The evolution of maintenance
The science of maintenance is on the cusp of a transformation. The Internet of Things, combined with advancements in edge computing and analytics, is poised to usher in an era of what is referred to as “prescriptive maintenance”. But for many companies’ operations and maintenance teams, daily maintenance tasks feel like a grind. It’s critical for firms to understand the maturity curve of maintenance, so they can determine:
- Where their operations currently are
- Where they want to be – that is, where will they get the most return for their investments in technology and processes
- How to evolve their maintenance programs.
Let’s examine how maintenance has evolved over the years, and where it’s headed in 2017 and beyond.
The old method: time-based maintenance
For many companies, maintenance has been conducted in the same manner for decades – it’s based on manufacturers’ recommendations. Nearly every valuable piece of equipment comes with a set of recommendation on how to maintain the equipment based on insights from an engineering or R&D team that created the product. Often compliance with time-based maintenance requirements is required as part of leasing or warranty terms.
A good example of time-based maintenance is car leasing. You agree to rent a car and drive below a mileage threshold. You are covered by a warranty for the duration of the lease so long as you maintain the vehicle based on manufacturer’s recommendations, which typically require service at either time or mileage intervals – whichever comes first. Of course, if your leased car breaks between planned maintenance events, you simply address the issues as they come…but this is rare with new leased vehicles.
This is an outdated and inefficient way to conduct maintenance, when technology enables far more sophisticated and cost-effective methods and products themselves have become far more reliable due to superior engineering.
The most widely accepted current method: condition-based maintenance
With the advent of small-scale computing technology, such as embedded sensors in valuable equipment, companies can now engage in condition-based maintenance. Instead of maintaining equipment based on a pre-defined schedule, this type of maintenance looks at an asset’s actual condition to determine the need for maintenance.
Before sensors were cheap and ubiquitous, condition-based maintenance was often done by veteran maintenance teams. This might involve physical inspections of critical equipment or rely on simpler technologies for determining condition (ex: a pressure meter reading).
With the automation of many industries and the explosion of computers and sensors, condition-based maintenance has become machine-led. Sensors built into equipment provide real-time readings to centralized systems, that help maintenance teams maintain equipment before problems occur. Technologies such as edge computing are making it easier to follow condition-based maintenance programs in environments where connectivity is a problem, such as on moving assets (ex: a ship) or remote assets (ex: oil rigs).
In our experience, most companies have either adopted or are working towards implementing rigorous condition-based maintenance programs to reduce cost while improving uptime.
The advanced method: predictive maintenance
Predictive maintenance takes condition-based maintenance a step further.
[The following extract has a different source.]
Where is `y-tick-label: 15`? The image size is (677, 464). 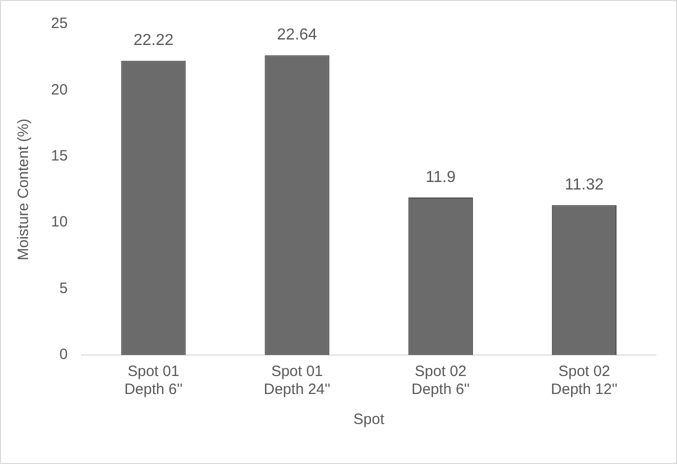 y-tick-label: 15 is located at coordinates (59, 156).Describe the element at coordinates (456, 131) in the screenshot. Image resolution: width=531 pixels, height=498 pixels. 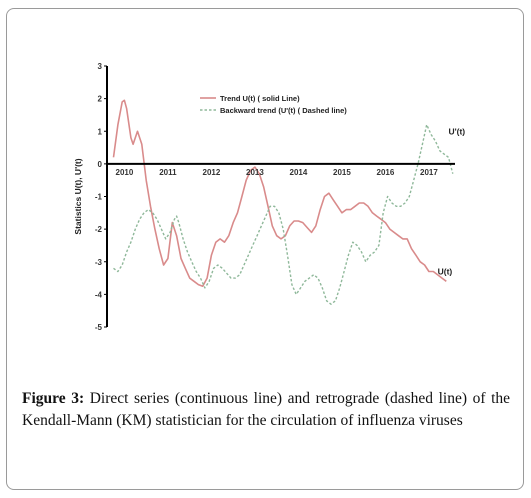
I see `series-annotation: U'(t)` at that location.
Once data is coming from equipment in real-time (or near real-time depending on each company’s needs), advanced analytics are used to identify asset reliability risks that could impact business operations.
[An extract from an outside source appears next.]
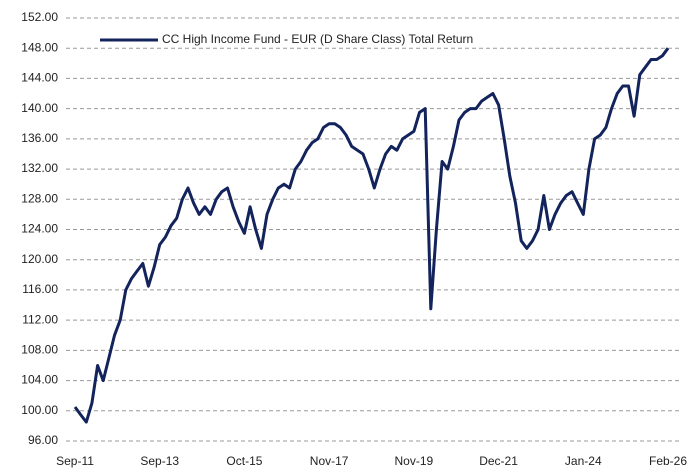 This screenshot has height=470, width=693. What do you see at coordinates (40, 108) in the screenshot?
I see `y-tick-label: 140.00` at bounding box center [40, 108].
By applying machine learning and analytics to operational data generated by critical assets to gain a better understanding of asset performance, companies can act on these insights as part of a continuous improvement process. In addition, data beyond machines can be used for predictions, such as weather data, information from other systems beyond traditional enterprise asset management systems, and any other data sources that may be valuable.
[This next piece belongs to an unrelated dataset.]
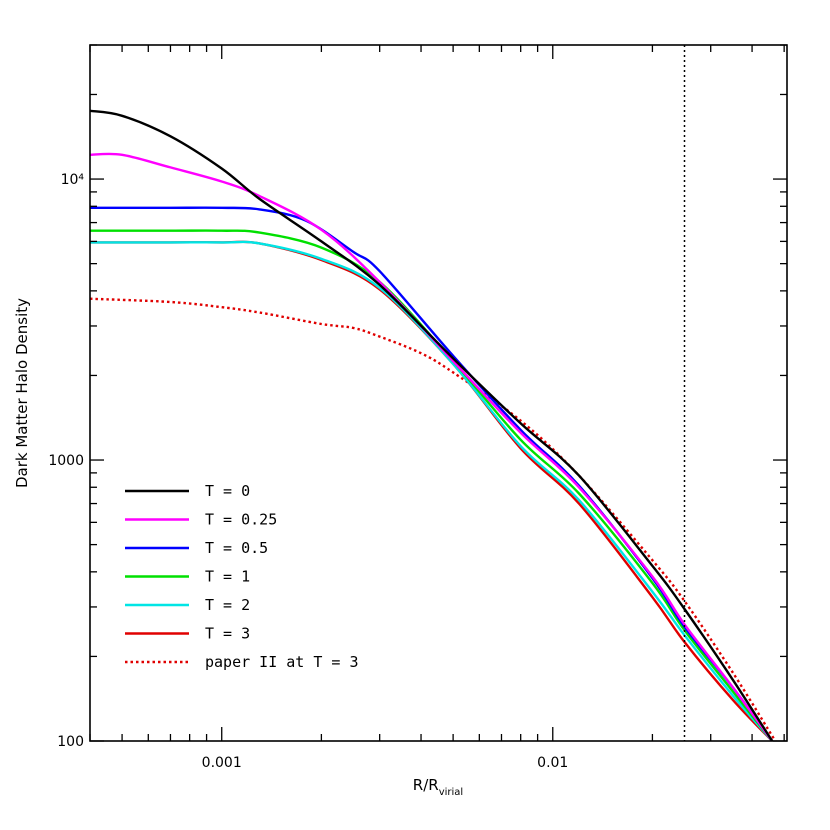 This screenshot has height=830, width=830. What do you see at coordinates (70, 742) in the screenshot?
I see `y-tick-label: 100` at bounding box center [70, 742].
Companies with advanced processes and high-value equipment are rapidly adopting predictive maintenance solutions. But right now, these solutions aren’t for everyone – they require firms to have condition-based processes in place and are data intensive.
The future: prescriptive maintenance
Prescriptive maintenance is the future. It uses advanced analytics to make predictions about maintenance, but the difference is that prescriptive systems not only make recommendations but also act on recommendations.
Prescriptive maintenance requires that various asset management and maintenance systems are well integrated. For example, a predictive maintenance solution might recommend that a piece of equipment get overhauled based on analysis of vibration and temperature readings, but a prescriptive system would kick off a work order to field technicians based on this information and oversee the entire maintenance workflows.
Systems like this must be ‘cognitive’, or have the ability to think. This technology is at the intersection of big data, analytics, machine learning, and artificial intelligence. Companies such as IBM, with cognitive systems such as Watson and comprehensive enterprise asset management systems such as Maximo, are pioneering in this space.
By evolving from time based, to condition based, to predictive and prescriptive maintenance, companies are evolving their maintenance systems from being simply efficient to becoming truly strategic. Beyond maintenance, cognitive systems can integrate maintenance and operations data with other data sources, such as quality, warranty and engineering data, to become critical to how entire companies operate.